LETTERS AND JOURNALS OF LORD BYRON, WITH NOTICES
OF HIS LIFE, TO THE PERIOD OF HIS RETURN FROM THE
CONTINENT, JULY, 1811.

TO
SIR WALTER SCOTT, BARONET,
THESE VOLUMES
ARE INSCRIBED

BY HIS AFFECTIONATE FRIEND,
THOMAS MOORE.
December, 1829.

PREFACE
TO THE
FIRST VOLUME OF THE FIRST EDITION.[1]
In presenting these Volumes to the public I should have felt, I own,
considerable diffidence, from a sincere distrust in my own powers of
doing justice to such a task, were I not well convinced that there is in
the subject itself, and in the rich variety of materials here brought to
illustrate it, a degree of attraction and interest which it would be
difficult, even for hands the most unskilful, to extinguish. However
lamentable were the circumstances under which Lord Byron became
estranged from his country, to his long absence from England, during
the most brilliant period of his powers, we are indebted for all those
interesting letters which compose the greater part of the Second
Volume of this work, and which will be found equal, if not superior, in
point of vigour, variety, and liveliness, to any that have yet adorned this
branch of our literature.
What has been said of Petrarch, that "his correspondence and verses
together afford the progressive interest of a narrative in which the poet
is always identified with the man," will be found applicable, in a far
greater degree, to Lord Byron, in whom the literary and the personal
character were so closely interwoven, that to have left his works
without the instructive commentary which his Life and Correspondence
afford, would have been equally an injustice both to himself and to the
world.

Entries on finding words and elements
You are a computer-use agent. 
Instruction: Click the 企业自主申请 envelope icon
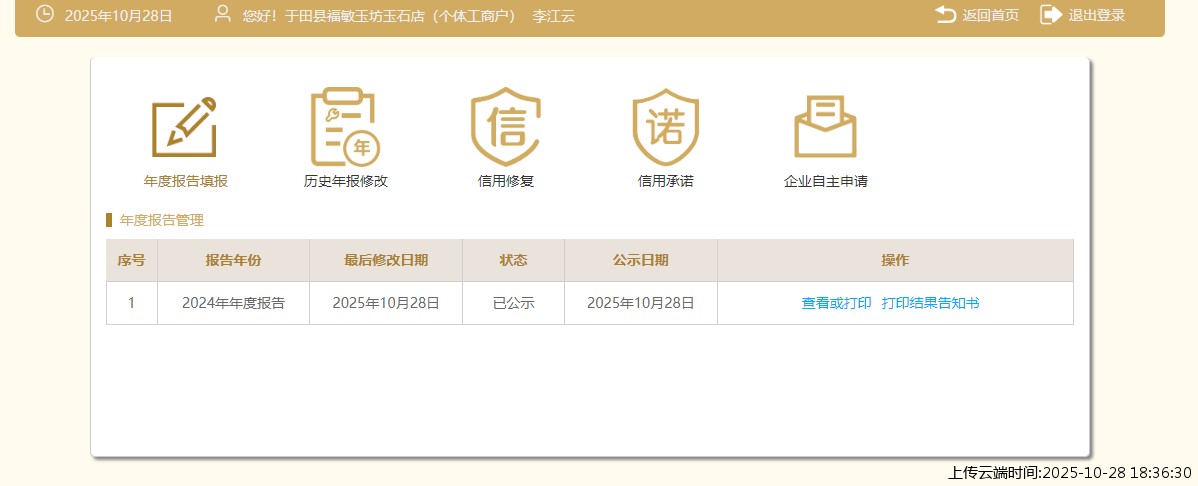pyautogui.click(x=825, y=128)
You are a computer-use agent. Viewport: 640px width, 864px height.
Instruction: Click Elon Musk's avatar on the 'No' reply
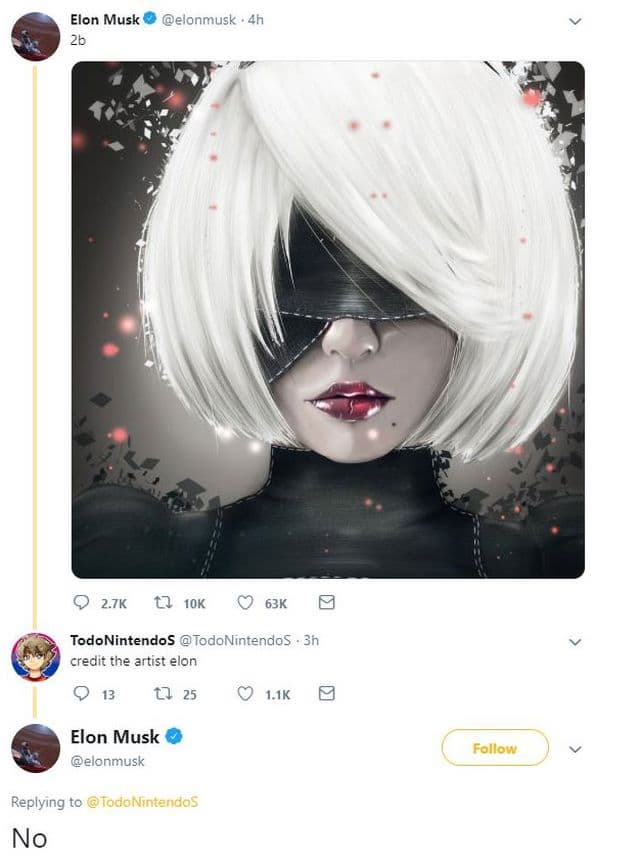click(x=35, y=748)
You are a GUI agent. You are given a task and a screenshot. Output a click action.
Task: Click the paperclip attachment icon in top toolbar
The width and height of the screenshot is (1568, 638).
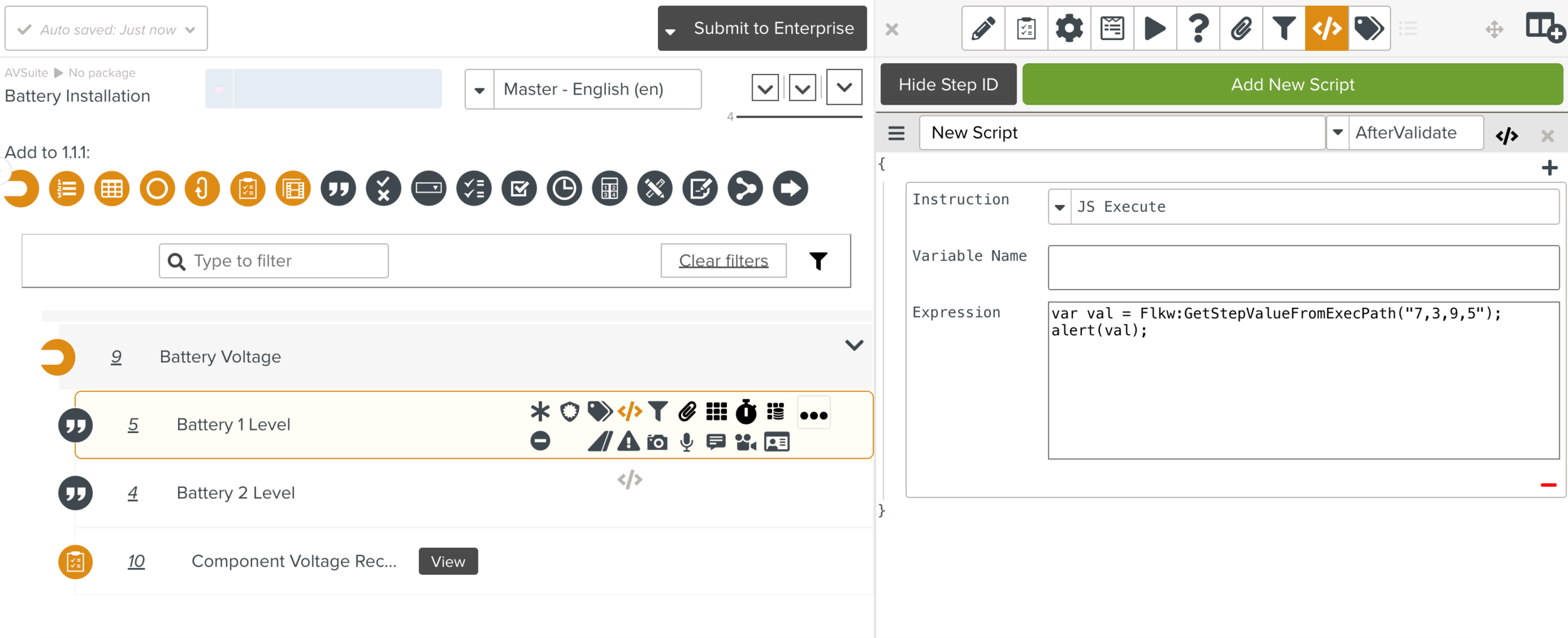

### Tasks for this exercise
a. In the Byron letters excerpt, to whom are the volumes inscribed?
b. Go on with the preface on Lord Byron's letters, starting after its last sentence.

### Answers below
a. They are inscribed to Sir Walter Scott, Baronet.

b.
PREFACE
TO THE
SECOND VOLUME OF THE FIRST EDITION.
The favourable reception which I ventured to anticipate for the First
Volume of this work has been, to the full extent of my expectations,
realised; and I may without scruple thus advert to the success it has met
with, being well aware that to the interest of the subject and the
materials, not to any merit of the editor, such a result is to be attributed.
Among the less agreeable, though not least valid, proofs of this success
may be counted the attacks which, from more than one quarter, the
Volume has provoked;--attacks angry enough, it must be confessed, but,
from their very anger, impotent, and, as containing nothing whatever in
the shape either of argument or fact, not entitled, I may be pardoned for
saying, to the slightest notice.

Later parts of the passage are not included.